I have had 2 black drives, and while they are faster than the others in the line-up (faster sequential and random performance), they run hotter and substantially louder. The current blue line-up consists of rebadged old greens with some firmware tweaks (5400 RPM Blues that is), and I think they have reduced the insane head parking frequency that used to kill them off quickly. Then, there are the old blue drives, which spin at 7200RPM, this is how they are differentiating them now. I have had 1 black die, and make a painful amount of noise in the process. 

 

The reds have always been very solid, although they do have a lower revolution speed (5400 RPM), which is something to consider if speed is important. I have never had one die, they are quiet and they run quite cool. 

 

The gold drives spin at 7200 RPM, and are rated for a longer period of operation before failure. These will most likely be on average the best drives to use if you just want it to work for as long as possible, regardless of the actual
price / gb / year. HGST also have drives available, and they might be worth considering. Their ultrastar drives are practically unrivalled when it comes to reliability, but they are more expensive. I have ultrastars from 2006 that are still spinning away happily (although of course, this is not a large enough sample size on which to make a decision).

 

It is also worth noting that backblaze (https://www.backblaze.com/blog/hard-drive-failure-rates-q3-2017/), because they feel that the enterprise drives are more expensive, and the reliability gains are not that great. The link above is to the statistics of the length of time their drives last. It is very difficult to say what is the best value solution, and it does depend quite a lot on the price for which you purchase the drives, as well as luck. 

 

I personally think that WD reds would work just as well for you as WD Golds, and they come with 3 year warranties. Generally speaking, hard drives have a fairly high infancy mortality rate, which then decreases after a few months, and then finally increases again as the drive ages.

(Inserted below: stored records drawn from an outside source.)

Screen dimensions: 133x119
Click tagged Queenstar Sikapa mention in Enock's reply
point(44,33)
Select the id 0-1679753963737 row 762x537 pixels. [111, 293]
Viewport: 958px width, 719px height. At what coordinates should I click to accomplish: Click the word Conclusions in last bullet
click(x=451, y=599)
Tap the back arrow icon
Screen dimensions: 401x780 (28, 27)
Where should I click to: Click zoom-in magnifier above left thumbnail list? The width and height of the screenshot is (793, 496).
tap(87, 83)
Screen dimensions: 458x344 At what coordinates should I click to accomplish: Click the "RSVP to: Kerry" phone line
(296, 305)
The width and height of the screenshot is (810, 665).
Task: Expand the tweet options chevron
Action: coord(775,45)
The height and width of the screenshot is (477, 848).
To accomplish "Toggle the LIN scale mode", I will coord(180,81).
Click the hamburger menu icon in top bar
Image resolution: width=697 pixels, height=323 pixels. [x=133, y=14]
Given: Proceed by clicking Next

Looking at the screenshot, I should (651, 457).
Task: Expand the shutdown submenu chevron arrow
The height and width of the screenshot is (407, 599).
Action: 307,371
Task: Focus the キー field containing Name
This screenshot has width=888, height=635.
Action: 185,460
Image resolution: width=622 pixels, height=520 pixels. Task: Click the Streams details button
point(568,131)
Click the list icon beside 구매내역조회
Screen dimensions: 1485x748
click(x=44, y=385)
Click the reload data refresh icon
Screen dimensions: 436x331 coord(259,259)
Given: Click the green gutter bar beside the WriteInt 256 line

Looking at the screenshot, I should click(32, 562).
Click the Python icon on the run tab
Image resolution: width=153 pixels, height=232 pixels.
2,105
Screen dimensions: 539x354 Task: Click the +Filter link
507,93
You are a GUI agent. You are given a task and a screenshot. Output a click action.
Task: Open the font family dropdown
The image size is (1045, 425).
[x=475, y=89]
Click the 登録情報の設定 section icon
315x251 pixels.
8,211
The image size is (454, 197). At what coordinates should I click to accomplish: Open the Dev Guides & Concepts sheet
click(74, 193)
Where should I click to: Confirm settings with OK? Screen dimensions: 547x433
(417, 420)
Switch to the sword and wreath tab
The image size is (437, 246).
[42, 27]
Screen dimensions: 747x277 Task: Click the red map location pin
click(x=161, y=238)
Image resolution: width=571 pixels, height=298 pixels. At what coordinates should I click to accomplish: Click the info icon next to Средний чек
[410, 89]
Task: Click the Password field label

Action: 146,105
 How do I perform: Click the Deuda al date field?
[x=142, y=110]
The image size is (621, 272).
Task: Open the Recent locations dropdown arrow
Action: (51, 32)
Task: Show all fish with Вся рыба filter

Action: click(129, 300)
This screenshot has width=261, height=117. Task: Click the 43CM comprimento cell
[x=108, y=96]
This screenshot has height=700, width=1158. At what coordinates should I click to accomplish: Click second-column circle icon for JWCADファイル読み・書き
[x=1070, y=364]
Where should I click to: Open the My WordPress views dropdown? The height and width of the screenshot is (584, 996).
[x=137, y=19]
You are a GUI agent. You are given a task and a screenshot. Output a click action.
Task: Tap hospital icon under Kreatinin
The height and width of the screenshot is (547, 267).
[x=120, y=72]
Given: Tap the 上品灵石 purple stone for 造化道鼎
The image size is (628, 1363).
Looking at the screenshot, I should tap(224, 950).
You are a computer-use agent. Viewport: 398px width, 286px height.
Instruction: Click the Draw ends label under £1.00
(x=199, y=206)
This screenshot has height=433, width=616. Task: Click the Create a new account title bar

So, if it lasts 3 years with no bad sectors, it will probably last a fair bit longer too. 

 

 

I lost another drive, this time a WD green. This is the first WD to go, much better than my track record with Seagate, so I will stick to WD for now.

So I need a new WD drive. Question is which do I choose. WD changed their drive lineup a bit.

 

My priorities are (in order): Reliability (replacing drives is more expensive than just buying a good one to begin with - I think), performance (balanced read/write), Low noise/vibration and lastly price.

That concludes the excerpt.